**PROBLEM**:
Copy out the data below line by line, keeping every character unchanged.

* BEGIN SUPPLIED RECORDS *

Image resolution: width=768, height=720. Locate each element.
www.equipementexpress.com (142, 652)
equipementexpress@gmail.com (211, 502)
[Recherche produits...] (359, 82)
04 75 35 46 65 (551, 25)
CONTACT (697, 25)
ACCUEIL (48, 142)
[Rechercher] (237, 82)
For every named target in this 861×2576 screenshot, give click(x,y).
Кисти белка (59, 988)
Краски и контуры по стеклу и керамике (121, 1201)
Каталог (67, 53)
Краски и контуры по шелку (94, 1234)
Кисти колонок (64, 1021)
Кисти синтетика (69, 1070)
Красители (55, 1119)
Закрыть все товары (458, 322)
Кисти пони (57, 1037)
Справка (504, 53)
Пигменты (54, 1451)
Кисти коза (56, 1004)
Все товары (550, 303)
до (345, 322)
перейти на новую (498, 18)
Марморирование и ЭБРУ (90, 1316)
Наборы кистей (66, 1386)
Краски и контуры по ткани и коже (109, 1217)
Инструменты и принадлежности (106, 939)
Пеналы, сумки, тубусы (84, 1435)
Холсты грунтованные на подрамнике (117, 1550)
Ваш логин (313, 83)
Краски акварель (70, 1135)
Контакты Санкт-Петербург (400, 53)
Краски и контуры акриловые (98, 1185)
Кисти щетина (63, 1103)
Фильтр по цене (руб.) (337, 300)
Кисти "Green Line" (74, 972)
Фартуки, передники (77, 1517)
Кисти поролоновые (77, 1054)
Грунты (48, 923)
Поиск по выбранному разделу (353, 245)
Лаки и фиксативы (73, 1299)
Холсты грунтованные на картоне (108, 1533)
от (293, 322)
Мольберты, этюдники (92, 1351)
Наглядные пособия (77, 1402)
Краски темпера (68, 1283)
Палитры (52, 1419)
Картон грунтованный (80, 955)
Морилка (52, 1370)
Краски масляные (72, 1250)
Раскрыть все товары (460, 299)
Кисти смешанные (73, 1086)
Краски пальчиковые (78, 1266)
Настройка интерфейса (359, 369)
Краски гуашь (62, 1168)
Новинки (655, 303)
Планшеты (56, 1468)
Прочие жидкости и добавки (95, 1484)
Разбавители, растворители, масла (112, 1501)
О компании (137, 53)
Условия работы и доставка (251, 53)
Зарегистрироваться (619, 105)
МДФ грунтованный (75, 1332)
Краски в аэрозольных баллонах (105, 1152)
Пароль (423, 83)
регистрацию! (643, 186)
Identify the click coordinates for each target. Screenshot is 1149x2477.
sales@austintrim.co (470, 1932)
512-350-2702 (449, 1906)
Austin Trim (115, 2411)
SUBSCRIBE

* END SUPPLIED RECORDS *

**TASK ANSWER**:
Image resolution: width=768, height=720. Locate each element.
www.equipementexpress.com (142, 652)
equipementexpress@gmail.com (211, 502)
[Recherche produits...] (359, 82)
04 75 35 46 65 (551, 25)
CONTACT (697, 25)
ACCUEIL (48, 142)
[Rechercher] (237, 82)
For every named target in this 861×2576 screenshot, give click(x,y).
Кисти белка (59, 988)
Краски и контуры по стеклу и керамике (121, 1201)
Каталог (67, 53)
Краски и контуры по шелку (94, 1234)
Кисти колонок (64, 1021)
Кисти синтетика (69, 1070)
Красители (55, 1119)
Закрыть все товары (458, 322)
Кисти пони (57, 1037)
Справка (504, 53)
Пигменты (54, 1451)
Кисти коза (56, 1004)
Все товары (550, 303)
до (345, 322)
перейти на новую (498, 18)
Марморирование и ЭБРУ (90, 1316)
Наборы кистей (66, 1386)
Краски и контуры по ткани и коже (109, 1217)
Инструменты и принадлежности (106, 939)
Пеналы, сумки, тубусы (84, 1435)
Холсты грунтованные на подрамнике (117, 1550)
Ваш логин (313, 83)
Краски акварель (70, 1135)
Контакты Санкт-Петербург (400, 53)
Краски и контуры акриловые (98, 1185)
Кисти щетина (63, 1103)
Фильтр по цене (руб.) (337, 300)
Кисти "Green Line" (74, 972)
Фартуки, передники (77, 1517)
Кисти поролоновые (77, 1054)
Грунты (48, 923)
Поиск по выбранному разделу (353, 245)
Лаки и фиксативы (73, 1299)
Холсты грунтованные на картоне (108, 1533)
от (293, 322)
Мольберты, этюдники (92, 1351)
Наглядные пособия (77, 1402)
Краски темпера (68, 1283)
Палитры (52, 1419)
Картон грунтованный (80, 955)
Морилка (52, 1370)
Краски масляные (72, 1250)
Раскрыть все товары (460, 299)
Кисти смешанные (73, 1086)
Краски пальчиковые (78, 1266)
Настройка интерфейса (359, 369)
Краски гуашь (62, 1168)
Новинки (655, 303)
Планшеты (56, 1468)
Прочие жидкости и добавки (95, 1484)
Разбавители, растворители, масла (112, 1501)
О компании (137, 53)
Условия работы и доставка (251, 53)
Зарегистрироваться (619, 105)
МДФ грунтованный (75, 1332)
Краски в аэрозольных баллонах (105, 1152)
Пароль (423, 83)
регистрацию! (643, 186)
Identify the click coordinates for each target. Screenshot is 1149x2477.
sales@austintrim.co (470, 1932)
512-350-2702 (449, 1906)
Austin Trim (115, 2411)
SUBSCRIBE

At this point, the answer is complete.